Below are records; transcribe only the line with "Where should I click to: Click the purple" and those after it, through the last line, without any change.

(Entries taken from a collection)
=== Begin Enclosure ===
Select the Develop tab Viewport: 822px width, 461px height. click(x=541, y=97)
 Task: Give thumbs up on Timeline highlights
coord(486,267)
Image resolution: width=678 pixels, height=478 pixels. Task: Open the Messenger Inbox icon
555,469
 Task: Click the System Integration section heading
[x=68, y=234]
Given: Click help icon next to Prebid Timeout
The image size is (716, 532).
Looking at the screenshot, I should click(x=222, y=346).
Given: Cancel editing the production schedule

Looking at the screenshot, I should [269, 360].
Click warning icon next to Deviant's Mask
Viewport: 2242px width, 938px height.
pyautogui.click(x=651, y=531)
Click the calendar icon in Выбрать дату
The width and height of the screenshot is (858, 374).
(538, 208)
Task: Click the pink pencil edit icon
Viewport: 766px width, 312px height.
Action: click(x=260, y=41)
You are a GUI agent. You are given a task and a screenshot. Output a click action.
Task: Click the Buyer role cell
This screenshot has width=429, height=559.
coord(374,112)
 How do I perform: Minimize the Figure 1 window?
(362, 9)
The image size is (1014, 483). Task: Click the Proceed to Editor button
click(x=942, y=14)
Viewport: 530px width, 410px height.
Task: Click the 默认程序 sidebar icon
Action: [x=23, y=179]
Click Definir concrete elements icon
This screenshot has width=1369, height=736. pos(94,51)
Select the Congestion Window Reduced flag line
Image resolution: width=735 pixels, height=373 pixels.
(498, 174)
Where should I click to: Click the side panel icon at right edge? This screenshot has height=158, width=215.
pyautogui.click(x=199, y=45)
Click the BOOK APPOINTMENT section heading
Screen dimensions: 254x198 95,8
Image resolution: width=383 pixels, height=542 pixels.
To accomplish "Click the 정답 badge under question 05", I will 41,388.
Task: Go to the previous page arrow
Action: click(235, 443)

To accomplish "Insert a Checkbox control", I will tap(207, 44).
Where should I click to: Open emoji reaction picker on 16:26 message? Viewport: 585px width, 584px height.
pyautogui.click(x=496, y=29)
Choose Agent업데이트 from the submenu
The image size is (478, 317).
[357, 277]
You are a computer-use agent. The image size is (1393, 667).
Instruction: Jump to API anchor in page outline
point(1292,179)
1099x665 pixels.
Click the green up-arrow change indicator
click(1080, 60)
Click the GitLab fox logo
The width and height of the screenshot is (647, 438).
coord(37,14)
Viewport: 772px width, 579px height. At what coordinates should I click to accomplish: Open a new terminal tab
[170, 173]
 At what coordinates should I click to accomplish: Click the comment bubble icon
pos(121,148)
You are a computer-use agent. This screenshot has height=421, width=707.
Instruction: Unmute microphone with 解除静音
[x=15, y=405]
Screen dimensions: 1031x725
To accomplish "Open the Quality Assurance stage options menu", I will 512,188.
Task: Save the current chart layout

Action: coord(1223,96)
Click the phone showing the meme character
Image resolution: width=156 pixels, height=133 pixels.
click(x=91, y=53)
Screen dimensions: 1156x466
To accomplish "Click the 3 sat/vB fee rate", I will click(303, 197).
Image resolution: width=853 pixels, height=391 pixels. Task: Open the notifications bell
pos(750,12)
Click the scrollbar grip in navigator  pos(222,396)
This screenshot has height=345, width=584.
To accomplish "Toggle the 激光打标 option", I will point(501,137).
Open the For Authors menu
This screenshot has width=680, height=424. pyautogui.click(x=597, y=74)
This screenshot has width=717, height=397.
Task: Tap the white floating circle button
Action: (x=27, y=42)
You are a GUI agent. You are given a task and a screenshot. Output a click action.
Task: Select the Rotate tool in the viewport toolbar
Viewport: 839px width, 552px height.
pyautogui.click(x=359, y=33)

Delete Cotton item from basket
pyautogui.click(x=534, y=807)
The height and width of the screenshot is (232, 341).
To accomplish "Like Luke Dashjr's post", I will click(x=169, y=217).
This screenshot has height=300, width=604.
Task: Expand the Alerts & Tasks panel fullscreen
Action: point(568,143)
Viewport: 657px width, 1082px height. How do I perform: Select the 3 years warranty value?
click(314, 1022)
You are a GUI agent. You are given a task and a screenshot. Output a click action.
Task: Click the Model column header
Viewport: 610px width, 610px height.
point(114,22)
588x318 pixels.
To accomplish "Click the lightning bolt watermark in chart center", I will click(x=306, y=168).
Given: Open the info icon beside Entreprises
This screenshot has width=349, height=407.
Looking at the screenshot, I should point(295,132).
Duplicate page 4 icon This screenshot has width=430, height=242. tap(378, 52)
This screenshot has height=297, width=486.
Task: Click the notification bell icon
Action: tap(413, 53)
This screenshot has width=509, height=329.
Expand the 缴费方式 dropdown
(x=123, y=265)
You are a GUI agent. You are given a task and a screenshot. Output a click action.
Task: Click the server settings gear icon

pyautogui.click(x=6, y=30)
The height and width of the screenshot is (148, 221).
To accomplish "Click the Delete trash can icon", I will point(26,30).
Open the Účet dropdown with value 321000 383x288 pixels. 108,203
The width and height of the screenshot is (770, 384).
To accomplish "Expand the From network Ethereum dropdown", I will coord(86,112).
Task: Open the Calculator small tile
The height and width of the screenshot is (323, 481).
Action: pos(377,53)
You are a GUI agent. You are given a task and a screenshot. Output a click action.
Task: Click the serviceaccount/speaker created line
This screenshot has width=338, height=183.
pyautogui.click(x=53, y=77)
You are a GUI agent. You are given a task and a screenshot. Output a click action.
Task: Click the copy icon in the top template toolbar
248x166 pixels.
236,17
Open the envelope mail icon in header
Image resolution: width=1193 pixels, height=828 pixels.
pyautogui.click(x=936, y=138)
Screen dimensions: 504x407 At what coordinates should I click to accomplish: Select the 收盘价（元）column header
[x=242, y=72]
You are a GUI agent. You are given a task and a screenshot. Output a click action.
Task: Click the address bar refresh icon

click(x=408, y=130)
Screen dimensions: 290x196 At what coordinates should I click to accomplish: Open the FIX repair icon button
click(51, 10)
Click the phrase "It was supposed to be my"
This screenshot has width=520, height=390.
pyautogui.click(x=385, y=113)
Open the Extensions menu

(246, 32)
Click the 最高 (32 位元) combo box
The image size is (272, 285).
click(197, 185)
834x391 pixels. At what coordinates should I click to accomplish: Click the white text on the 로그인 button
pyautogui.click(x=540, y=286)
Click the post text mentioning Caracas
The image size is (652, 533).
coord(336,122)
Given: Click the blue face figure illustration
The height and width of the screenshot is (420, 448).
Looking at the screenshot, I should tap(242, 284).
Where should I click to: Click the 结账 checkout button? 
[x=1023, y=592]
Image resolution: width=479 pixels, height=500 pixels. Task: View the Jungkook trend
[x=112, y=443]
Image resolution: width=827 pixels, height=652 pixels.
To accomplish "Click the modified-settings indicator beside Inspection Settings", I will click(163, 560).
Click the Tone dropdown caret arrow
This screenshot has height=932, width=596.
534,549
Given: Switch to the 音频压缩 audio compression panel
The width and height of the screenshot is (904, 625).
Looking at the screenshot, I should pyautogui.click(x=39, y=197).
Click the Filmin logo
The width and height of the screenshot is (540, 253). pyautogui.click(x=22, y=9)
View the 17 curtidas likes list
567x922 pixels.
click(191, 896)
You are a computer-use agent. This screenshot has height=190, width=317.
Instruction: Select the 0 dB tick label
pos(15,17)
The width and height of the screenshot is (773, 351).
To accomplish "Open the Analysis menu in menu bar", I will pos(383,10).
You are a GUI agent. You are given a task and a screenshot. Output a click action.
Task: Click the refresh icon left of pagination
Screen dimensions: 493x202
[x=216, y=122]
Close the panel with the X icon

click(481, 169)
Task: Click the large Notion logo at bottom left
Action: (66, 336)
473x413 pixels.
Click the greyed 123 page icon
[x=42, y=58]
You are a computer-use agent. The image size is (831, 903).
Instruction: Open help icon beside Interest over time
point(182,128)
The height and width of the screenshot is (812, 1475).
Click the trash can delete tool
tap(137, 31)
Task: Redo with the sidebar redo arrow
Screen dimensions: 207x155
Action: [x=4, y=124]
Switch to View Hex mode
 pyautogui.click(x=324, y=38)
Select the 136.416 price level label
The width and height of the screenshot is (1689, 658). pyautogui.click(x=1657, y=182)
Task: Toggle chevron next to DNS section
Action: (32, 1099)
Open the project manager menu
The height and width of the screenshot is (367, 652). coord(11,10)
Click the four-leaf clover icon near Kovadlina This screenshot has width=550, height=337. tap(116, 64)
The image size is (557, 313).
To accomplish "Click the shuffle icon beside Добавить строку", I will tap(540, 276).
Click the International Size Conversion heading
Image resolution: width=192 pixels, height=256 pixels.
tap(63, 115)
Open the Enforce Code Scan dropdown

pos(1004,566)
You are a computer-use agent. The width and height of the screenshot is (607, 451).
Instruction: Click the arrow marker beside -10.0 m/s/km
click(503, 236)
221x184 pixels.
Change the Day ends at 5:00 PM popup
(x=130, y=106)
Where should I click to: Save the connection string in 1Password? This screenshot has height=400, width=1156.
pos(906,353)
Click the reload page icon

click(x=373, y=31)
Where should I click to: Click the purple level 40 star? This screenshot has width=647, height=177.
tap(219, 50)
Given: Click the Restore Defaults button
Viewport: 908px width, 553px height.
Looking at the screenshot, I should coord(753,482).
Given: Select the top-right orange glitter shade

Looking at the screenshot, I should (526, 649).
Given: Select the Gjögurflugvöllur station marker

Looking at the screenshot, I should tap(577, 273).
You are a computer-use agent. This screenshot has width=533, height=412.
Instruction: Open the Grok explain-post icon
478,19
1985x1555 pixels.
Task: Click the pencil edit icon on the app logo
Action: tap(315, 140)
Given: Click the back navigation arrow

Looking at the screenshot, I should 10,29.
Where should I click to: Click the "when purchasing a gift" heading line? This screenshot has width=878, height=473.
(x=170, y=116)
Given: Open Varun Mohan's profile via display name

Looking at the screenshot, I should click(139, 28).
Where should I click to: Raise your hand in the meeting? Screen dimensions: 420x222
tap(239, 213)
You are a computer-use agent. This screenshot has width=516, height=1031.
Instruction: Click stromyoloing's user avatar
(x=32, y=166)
=== End Enclosure ===
OUTPUT FOR THIS TASK ->
Where should I click to: Click the purple level 40 star? This screenshot has width=647, height=177.
tap(219, 50)
Given: Click the Restore Defaults button
Viewport: 908px width, 553px height.
Looking at the screenshot, I should coord(753,482).
Given: Select the top-right orange glitter shade

Looking at the screenshot, I should (526, 649).
Given: Select the Gjögurflugvöllur station marker

Looking at the screenshot, I should tap(577, 273).
You are a computer-use agent. This screenshot has width=533, height=412.
Instruction: Open the Grok explain-post icon
478,19
1985x1555 pixels.
Task: Click the pencil edit icon on the app logo
Action: tap(315, 140)
Given: Click the back navigation arrow

Looking at the screenshot, I should 10,29.
Where should I click to: Click the "when purchasing a gift" heading line? This screenshot has width=878, height=473.
(x=170, y=116)
Given: Open Varun Mohan's profile via display name

Looking at the screenshot, I should click(139, 28).
Where should I click to: Raise your hand in the meeting? Screen dimensions: 420x222
tap(239, 213)
You are a computer-use agent. This screenshot has width=516, height=1031.
Instruction: Click stromyoloing's user avatar
(x=32, y=166)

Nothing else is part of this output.